Your function should select the following rows: A B C
1 8 2 7
4 9 1 2
The function should return a new DataFrame that contains only the selected rows.

In [13]:
def select_rows(df):
    selected_rows = df[(df['A'] > 5) & (df['B'] < 10)]
    return selected_rows

df = pd.DataFrame({'A': [3, 8, 6, 2, 9], 'B': [5, 2, 9, 3, 1], 'C': [1, 7, 4, 5, 2]})

selected_df = select_rows(df)
selected_df

Unnamed: 0,A,B,C
1,8,2,7
2,6,9,4
4,9,1,2


Q9. Given a Pandas DataFrame df with a column 'Values', write a Python function to calculate
the mean,median, and standard deviation of the values in the 'Values' column.

In [15]:
import pandas as pd

def calc(df):
    mean = df['Values'].mean()
    median = df['Values'].median()
    std_dev = df['Values'].std()
    return mean, median, std_dev

df = pd.DataFrame({'Values': [10, 20, 30, 40, 50]})
mean, median, std_dev = calc(df)

print(f"Mean: {mean}, Median: {median}, Standard Deviation: {std_dev}")

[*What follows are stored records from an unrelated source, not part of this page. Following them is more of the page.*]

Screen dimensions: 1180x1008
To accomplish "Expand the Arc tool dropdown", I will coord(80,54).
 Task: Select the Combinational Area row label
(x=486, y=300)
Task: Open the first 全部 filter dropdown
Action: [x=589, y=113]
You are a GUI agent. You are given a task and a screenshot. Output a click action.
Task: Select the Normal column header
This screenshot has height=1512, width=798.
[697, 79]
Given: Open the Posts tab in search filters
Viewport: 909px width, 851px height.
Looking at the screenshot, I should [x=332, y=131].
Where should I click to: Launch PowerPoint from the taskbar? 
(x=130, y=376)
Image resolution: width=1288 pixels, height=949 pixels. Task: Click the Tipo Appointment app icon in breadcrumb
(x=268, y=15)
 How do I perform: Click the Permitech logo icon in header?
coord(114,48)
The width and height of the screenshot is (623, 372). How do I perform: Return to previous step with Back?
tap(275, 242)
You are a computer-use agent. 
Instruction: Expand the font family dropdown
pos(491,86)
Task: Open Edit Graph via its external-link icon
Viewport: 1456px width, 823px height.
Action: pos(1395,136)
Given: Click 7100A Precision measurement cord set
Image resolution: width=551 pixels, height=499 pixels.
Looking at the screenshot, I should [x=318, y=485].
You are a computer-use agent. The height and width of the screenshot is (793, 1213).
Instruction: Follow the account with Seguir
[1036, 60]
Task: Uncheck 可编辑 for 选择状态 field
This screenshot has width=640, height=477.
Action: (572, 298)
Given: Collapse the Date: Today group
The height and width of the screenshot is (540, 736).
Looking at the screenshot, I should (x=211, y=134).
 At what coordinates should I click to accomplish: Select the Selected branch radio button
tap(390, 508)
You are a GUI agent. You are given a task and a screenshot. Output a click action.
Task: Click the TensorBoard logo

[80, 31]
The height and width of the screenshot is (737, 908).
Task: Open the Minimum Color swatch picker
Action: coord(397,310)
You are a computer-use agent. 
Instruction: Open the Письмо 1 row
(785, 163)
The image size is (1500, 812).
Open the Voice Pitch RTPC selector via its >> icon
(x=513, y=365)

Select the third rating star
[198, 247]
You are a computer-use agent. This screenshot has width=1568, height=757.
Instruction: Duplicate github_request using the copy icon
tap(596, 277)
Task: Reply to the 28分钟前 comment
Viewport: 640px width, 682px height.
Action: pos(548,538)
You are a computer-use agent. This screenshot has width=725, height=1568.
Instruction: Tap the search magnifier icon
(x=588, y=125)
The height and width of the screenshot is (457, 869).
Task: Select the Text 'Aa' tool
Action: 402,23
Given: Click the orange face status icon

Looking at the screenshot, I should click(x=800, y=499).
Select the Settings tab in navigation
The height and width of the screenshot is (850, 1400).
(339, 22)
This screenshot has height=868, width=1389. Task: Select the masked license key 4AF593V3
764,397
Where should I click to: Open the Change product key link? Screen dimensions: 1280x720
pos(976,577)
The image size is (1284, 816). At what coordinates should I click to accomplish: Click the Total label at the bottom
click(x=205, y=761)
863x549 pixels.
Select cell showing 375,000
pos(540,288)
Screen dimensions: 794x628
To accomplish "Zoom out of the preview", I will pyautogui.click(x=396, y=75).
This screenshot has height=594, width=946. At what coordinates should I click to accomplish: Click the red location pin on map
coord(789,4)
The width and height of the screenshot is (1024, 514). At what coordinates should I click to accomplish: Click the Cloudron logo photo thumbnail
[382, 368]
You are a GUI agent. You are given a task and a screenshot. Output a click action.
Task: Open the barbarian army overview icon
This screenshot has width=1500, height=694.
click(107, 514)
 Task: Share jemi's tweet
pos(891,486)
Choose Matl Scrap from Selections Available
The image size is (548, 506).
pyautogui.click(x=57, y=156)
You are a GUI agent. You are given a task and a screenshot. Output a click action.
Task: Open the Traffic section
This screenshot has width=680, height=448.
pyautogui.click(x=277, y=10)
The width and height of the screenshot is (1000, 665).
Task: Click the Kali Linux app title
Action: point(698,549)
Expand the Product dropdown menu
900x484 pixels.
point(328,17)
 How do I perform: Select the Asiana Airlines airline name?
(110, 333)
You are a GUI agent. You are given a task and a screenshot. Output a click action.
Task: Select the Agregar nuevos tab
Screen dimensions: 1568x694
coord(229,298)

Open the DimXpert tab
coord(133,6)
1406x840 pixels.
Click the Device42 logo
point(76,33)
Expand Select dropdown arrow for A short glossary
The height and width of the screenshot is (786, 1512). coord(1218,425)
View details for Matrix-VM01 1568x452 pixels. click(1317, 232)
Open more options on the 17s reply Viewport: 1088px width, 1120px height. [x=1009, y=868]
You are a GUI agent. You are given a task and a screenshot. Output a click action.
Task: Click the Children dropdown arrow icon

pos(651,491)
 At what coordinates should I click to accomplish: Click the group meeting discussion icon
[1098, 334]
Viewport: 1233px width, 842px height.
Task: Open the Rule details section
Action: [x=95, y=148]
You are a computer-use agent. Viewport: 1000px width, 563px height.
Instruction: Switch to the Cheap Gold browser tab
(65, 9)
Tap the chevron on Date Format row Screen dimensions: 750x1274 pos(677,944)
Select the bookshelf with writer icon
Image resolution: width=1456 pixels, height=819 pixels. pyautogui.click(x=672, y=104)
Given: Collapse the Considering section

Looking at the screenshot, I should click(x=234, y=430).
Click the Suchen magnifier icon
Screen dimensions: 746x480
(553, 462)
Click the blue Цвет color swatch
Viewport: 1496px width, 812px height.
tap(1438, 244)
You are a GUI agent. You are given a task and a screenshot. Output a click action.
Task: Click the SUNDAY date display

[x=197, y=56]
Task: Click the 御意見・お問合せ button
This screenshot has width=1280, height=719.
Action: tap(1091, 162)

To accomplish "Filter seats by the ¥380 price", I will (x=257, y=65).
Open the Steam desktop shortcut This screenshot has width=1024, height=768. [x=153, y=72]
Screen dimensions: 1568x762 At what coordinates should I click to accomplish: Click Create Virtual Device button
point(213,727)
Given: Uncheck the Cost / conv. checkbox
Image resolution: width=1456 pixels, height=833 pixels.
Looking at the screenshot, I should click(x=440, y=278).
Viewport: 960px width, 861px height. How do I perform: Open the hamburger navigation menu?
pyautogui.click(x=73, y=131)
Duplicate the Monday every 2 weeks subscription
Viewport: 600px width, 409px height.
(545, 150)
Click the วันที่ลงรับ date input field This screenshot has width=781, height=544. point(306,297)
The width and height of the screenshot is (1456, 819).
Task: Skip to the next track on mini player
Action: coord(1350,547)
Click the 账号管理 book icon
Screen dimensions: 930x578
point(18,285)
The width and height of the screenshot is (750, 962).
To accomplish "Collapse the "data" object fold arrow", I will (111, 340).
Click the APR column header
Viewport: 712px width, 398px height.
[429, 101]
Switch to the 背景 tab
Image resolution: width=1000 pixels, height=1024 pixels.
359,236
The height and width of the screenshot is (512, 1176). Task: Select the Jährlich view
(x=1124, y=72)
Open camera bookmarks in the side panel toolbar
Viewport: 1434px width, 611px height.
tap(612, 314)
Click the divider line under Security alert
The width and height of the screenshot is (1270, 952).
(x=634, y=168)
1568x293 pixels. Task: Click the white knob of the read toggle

Mean: 30.0, Median: 30.0, Standard Deviation: 15.811388300841896


Q10. Given a Pandas DataFrame df with a column 'Sales' and a column 'Date', write a Python 
function to create a new column 'MovingAverage' that contains the moving average of the sales for the past 7 days for each row in the DataFrame. The moving average should be calculated using a window of size 7 and should include the current day.

In [17]:
import pandas as pd

def moving_average(df):
    df['MovingAverage'] = df['Sales'].rolling(window=7, min_periods=1).mean()
    return df


df = pd.DataFrame({
    'Date': pd.date_range(start='2022-01-01', periods=14, freq='D'),
    'Sales': [10, 20, 30, 40, 50, 60, 70, 80, 90, 100, 110, 120, 130, 140]
})

df_with_ma = moving_average(df)
df_with_ma

Unnamed: 0,Date,Sales,MovingAverage
0,2022-01-01,10,10.0
1,2022-01-02,20,15.0
2,2022-01-03,30,20.0
3,2022-01-04,40,25.0
4,2022-01-05,50,30.0
5,2022-01-06,60,35.0
6,2022-01-07,70,40.0
7,2022-01-08,80,50.0
8,2022-01-09,90,60.0
9,2022-01-10,100,70.0


In [None]:
Q11. You have a Pandas DataFrame df with a column 'Date'. Write a Python function that creates a new
column 'Weekday' in the DataFrame. The 'Weekday' column should contain the weekday name (e.g.
Monday, Tuesday) corresponding to each date in the 'Date' column.
For example, if df contains the following values:
Date
0 2023-01-01
1 2023-01-02
2 2023-01-03
3 2023-01-04
4 2023-01-05

Your function should create the following DataFrame:

Date Weekday
0 2023-01-01 Sunday
1 2023-01-02 Monday
2 2023-01-03 Tuesday
3 2023-01-04 Wednesday
4 2023-01-05 Thursday
The function should return the modified DataFrame.

In [20]:
import pandas as pd

def weekday(df):
    df['Date'] = pd.to_datetime(df['Date'])
    df['Weekday'] = df['Date'].dt.day_name()
    return df

df = pd.DataFrame({'Date': ['2023-01-01', '2023-01-02', '2023-01-03', '2023-01-04', '2023-01-05']})
df = weekday(df)
print(df)    

        Date    Weekday
0 2023-01-01     Sunday
1 2023-01-02     Monday
2 2023-01-03    Tuesday
3 2023-01-04  Wednesday
4 2023-01-05   Thursday


Q12. Given a Pandas DataFrame df with a column 'Date' that contains timestamps, write a Python
function to select all rows where the date is between '2023-01-01' and '2023-01-31'.

In [24]:
import pandas as pd

def select_dates(df):
    df['Date'] = pd.to_datetime(df['Date'])
           
    mask = (df['Date'].dt.date >= pd.Timestamp('2023-01-01').date()) & \
           (df['Date'].dt.date <= pd.Timestamp('2023-01-31').date())
    result = df.loc[mask]
    
    return result

df = pd.DataFrame({'Date': ['2023-01-01', '2023-01-02', '2023-02-01', '2023-02-02']})
result = select_dates(df)
result

Unnamed: 0,Date
0,2023-01-01
1,2023-01-02


Q13. To use the basic functions of pandas, what is the first and foremost necessary library that needs to
be imported?

The first and foremost necessary library that needs to be imported to use the basic functions of pandas is 'pandas' itself.